1. Field of the Invention
The invention relates to semiconductor processing technology and, in particular, concerns a magnetoresistive random access memory (MRAM) device and method of fabricating the same.
2. Description of the Related Art
MRAM is a memory device that comprises a plurality of bits or elements that can be in at least two logic states in a non-volatile manner. Each bit comprises a magnetoresistive (MR) material whose electrical resistance varies with the magnetization of the MR material. Thus, selective magnetization of the bit's MR material permits the bit to be programmed into different resistive states.

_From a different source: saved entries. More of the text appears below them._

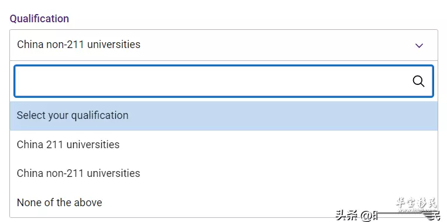Click the magnifying glass search icon
447x222 pixels.
(418, 81)
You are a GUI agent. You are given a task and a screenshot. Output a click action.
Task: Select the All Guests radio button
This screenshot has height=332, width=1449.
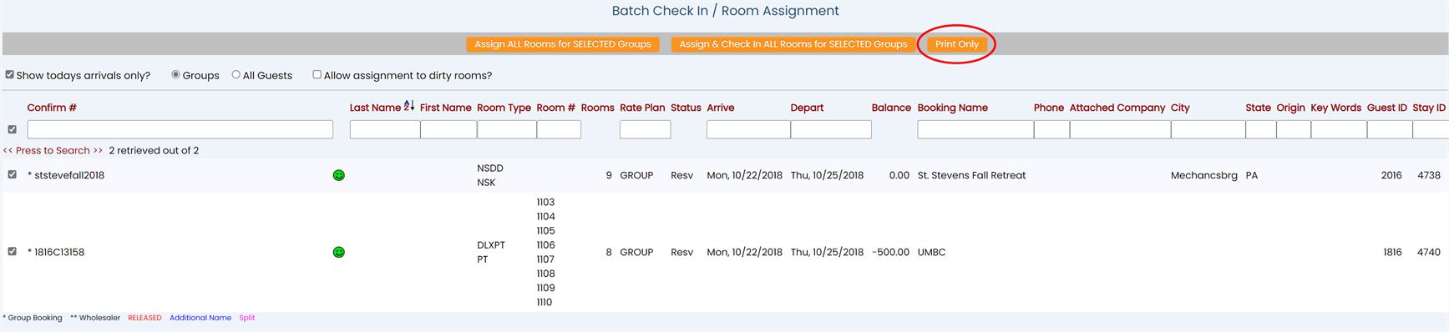point(236,74)
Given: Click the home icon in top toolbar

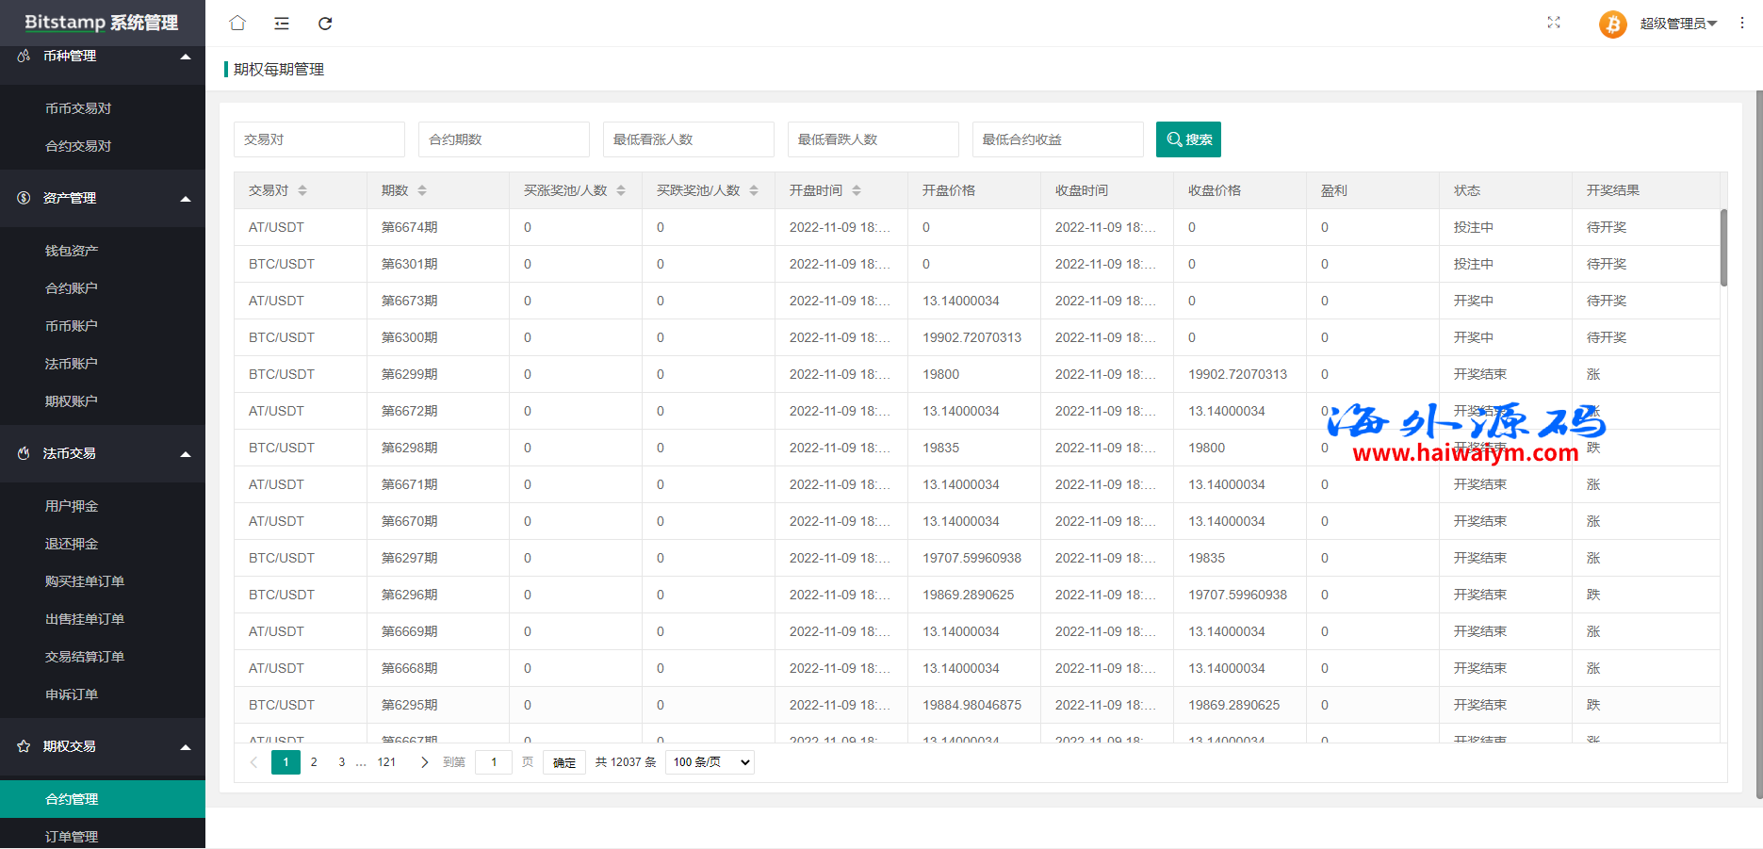Looking at the screenshot, I should tap(237, 23).
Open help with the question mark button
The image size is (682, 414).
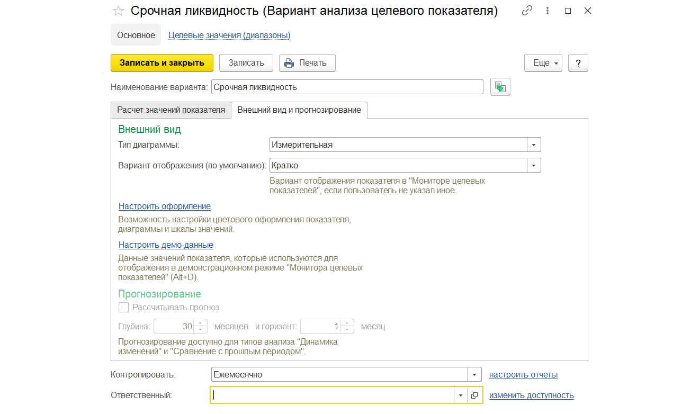point(578,62)

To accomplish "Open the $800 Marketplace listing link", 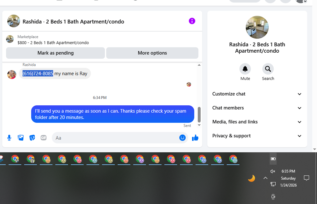I will (x=53, y=43).
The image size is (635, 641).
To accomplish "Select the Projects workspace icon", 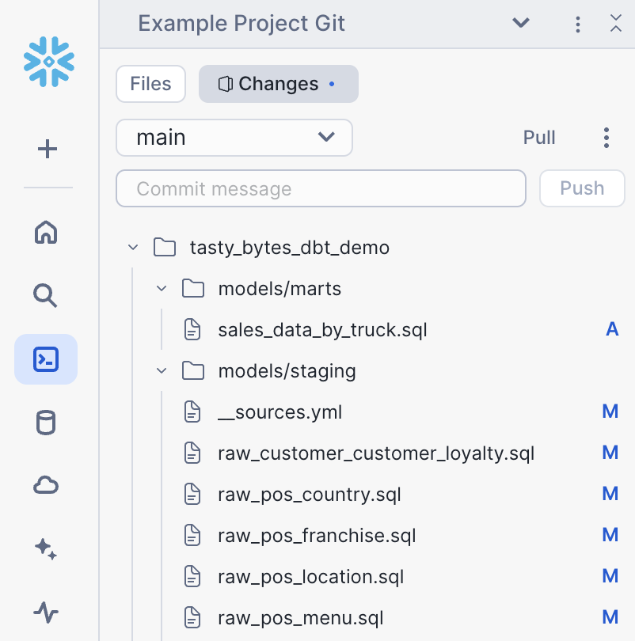I will pyautogui.click(x=46, y=358).
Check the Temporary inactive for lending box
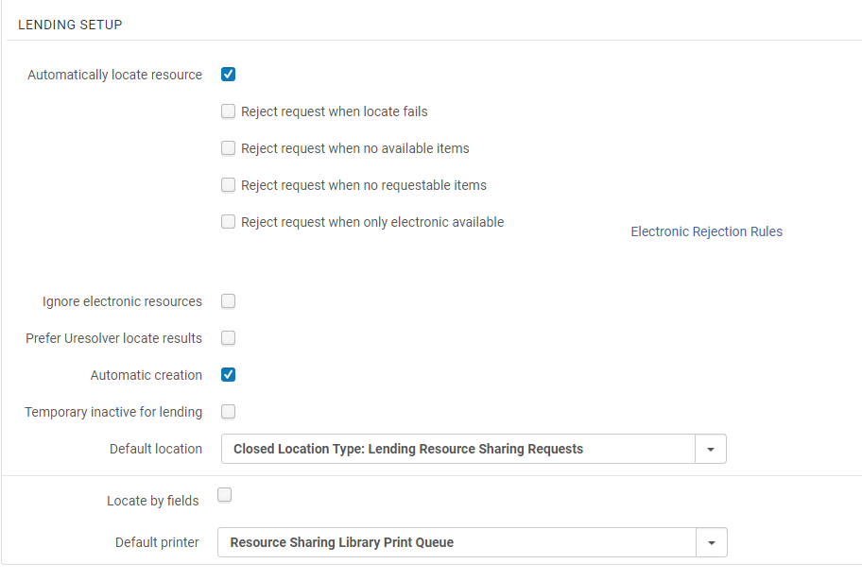 (228, 412)
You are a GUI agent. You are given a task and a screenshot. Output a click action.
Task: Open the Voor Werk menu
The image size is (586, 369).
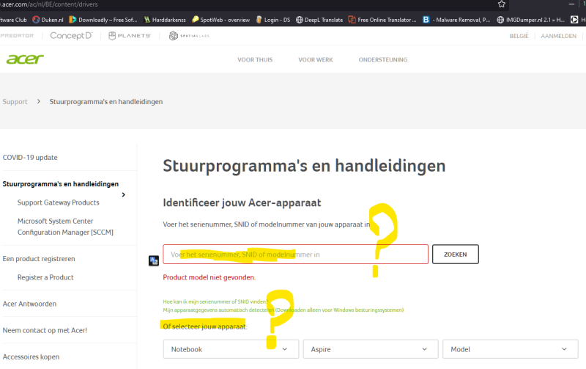pyautogui.click(x=315, y=59)
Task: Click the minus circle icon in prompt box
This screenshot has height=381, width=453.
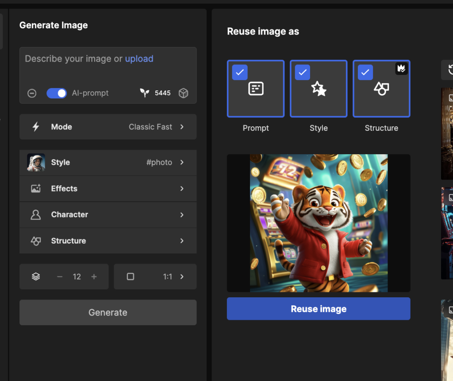Action: 32,93
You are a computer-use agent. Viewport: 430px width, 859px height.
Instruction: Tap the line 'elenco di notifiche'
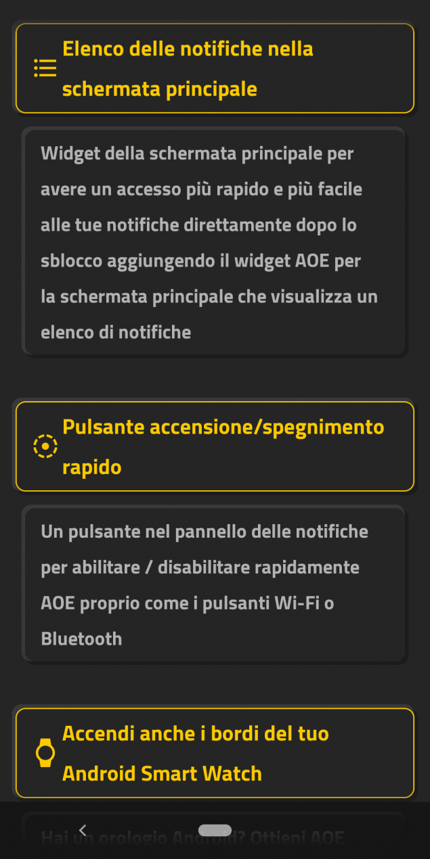click(x=116, y=332)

To alter the state of the MRAM bit, a sufficiently strong magnetic field with a predetermined field pattern is applied to the bit, causing the net magnetization of the bit to be altered, and remain altered after the field is removed. Such magnetic field is typically generated by a current flowing through a conductor adjacent to the bit.
The conductors that provide the magnetic field for altering the state of the bits typically form a grid pattern, and the bits are typically located at the intersections of the grid. Thus, to alter the state of a bit that is located at a given intersection, selected currents are passed through the two intersecting conductors. The selected currents are selected such that magnetization of the bit changes only when subjected to a net magnetic field due to both of the selected currents.
The bits and the conductors in two dimensional grid permits efficient arrangement of the bits, as well as addressing the bits. The spacing between adjacent bits partially determines the memory density of the MRAM. One of the factors that limit how close bits can be positioned is determined by magnetic field patterns generated by the conductors. As is known in the art, a magnetic field generally loops around the cross section of the conductor, and the field strength decreases as distance from the axis of the conductor increases. The MRAM bit is positioned from the conductor (more precisely, from intersecting conductors) such that the net magnetic field due to selected currents is able to magnetize the bit in a desired manner.
Any magnetic field beyond the intended use range is loosely referred to as a fringe field, and can extend beyond the intended bit significantly. Even though the field strength decreases with distance, the fringe field may be sufficiently strong enough to at least partially affect the magnetization of an adjacent bit. Thus the MRAM is limited in its density when using traditional implementation of the magnetic field producing conductors.